• **Reading passage**:
Bringing
Light and Life
to Others
"Consider
the sun and his light. And the moon when she borrows light from
him. And the day when it exposes it to view. And the night when
it draws a veil over it. And the heaven and its make. And the earth
and its extension. And the soul and its perfection. So He intimated
to it by inspiration its deviating from truth and its guarding (against
evil). He will indeed be successful who purifies it. And he will
fail who corrupts it" (91:1-10).
An evolved soul
must bring, like the sun, life and light to others; he must bring
them out of the darkness of ignorance, impiety and irreligiousness.
He must energise those in lassitude, nerve them up and cleanse the
world of all that is impure. Most of us, of course, do not possess
this inherent light; we must borrow it (like the moon from the sun)
from those more favoured - those great men, who received the light
directly from God and appeared at times when the whole horizon of
the world had become darkened. We should enlighten the world when
those great luminaries of Divine love pass away, just as the moon
does when the sun disappears.
Man, like the
day, should arouse others from the drowsiness of inactivity and
inertia. He should put them to work, and invigorate them against
despondency, hopelessness and fear. He should infuse a new spirit
into the world. When his fellowmen become tired and fatigued, he
should approach them, as if with the wings of night, to give them
rest and comfort. If his inspiration brings the latent faculties
of others into operation, his kind words and deeds should refresh
them and enable them to continue their work with a new spirit, and
apply themselves to new avenues of exertion.

• **Exercise task**: Return the entire passage on bringing light and life to others word for word. The data after this point has no connection to the passage on bringing light and life to others.

• **Data provided**:
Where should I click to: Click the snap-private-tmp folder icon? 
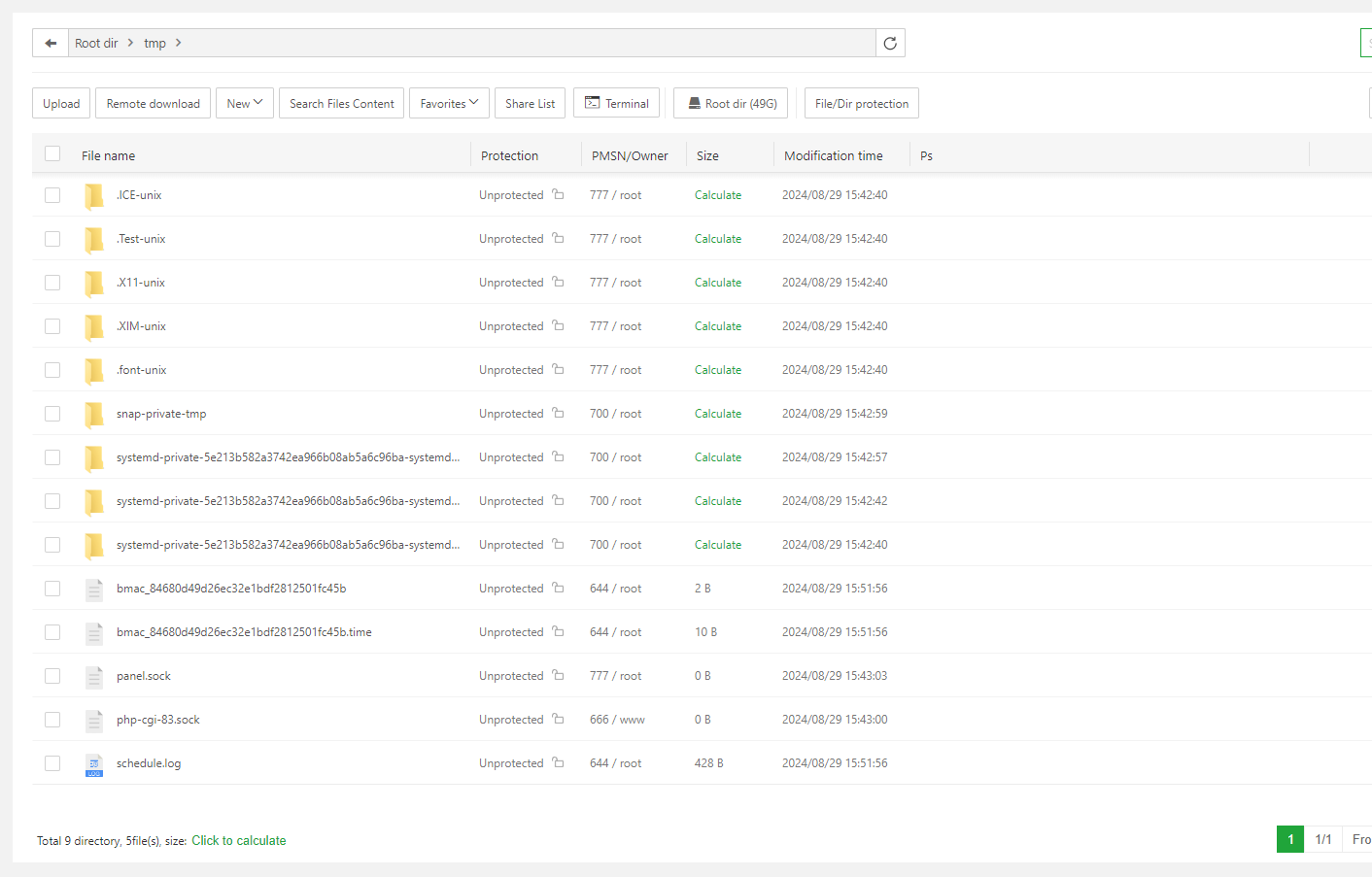[x=94, y=414]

• **Reply to the exercise**:
Bringing
Light and Life
to Others
"Consider
the sun and his light. And the moon when she borrows light from
him. And the day when it exposes it to view. And the night when
it draws a veil over it. And the heaven and its make. And the earth
and its extension. And the soul and its perfection. So He intimated
to it by inspiration its deviating from truth and its guarding (against
evil). He will indeed be successful who purifies it. And he will
fail who corrupts it" (91:1-10).
An evolved soul
must bring, like the sun, life and light to others; he must bring
them out of the darkness of ignorance, impiety and irreligiousness.
He must energise those in lassitude, nerve them up and cleanse the
world of all that is impure. Most of us, of course, do not possess
this inherent light; we must borrow it (like the moon from the sun)
from those more favoured - those great men, who received the light
directly from God and appeared at times when the whole horizon of
the world had become darkened. We should enlighten the world when
those great luminaries of Divine love pass away, just as the moon
does when the sun disappears.
Man, like the
day, should arouse others from the drowsiness of inactivity and
inertia. He should put them to work, and invigorate them against
despondency, hopelessness and fear. He should infuse a new spirit
into the world. When his fellowmen become tired and fatigued, he
should approach them, as if with the wings of night, to give them
rest and comfort. If his inspiration brings the latent faculties
of others into operation, his kind words and deeds should refresh
them and enable them to continue their work with a new spirit, and
apply themselves to new avenues of exertion.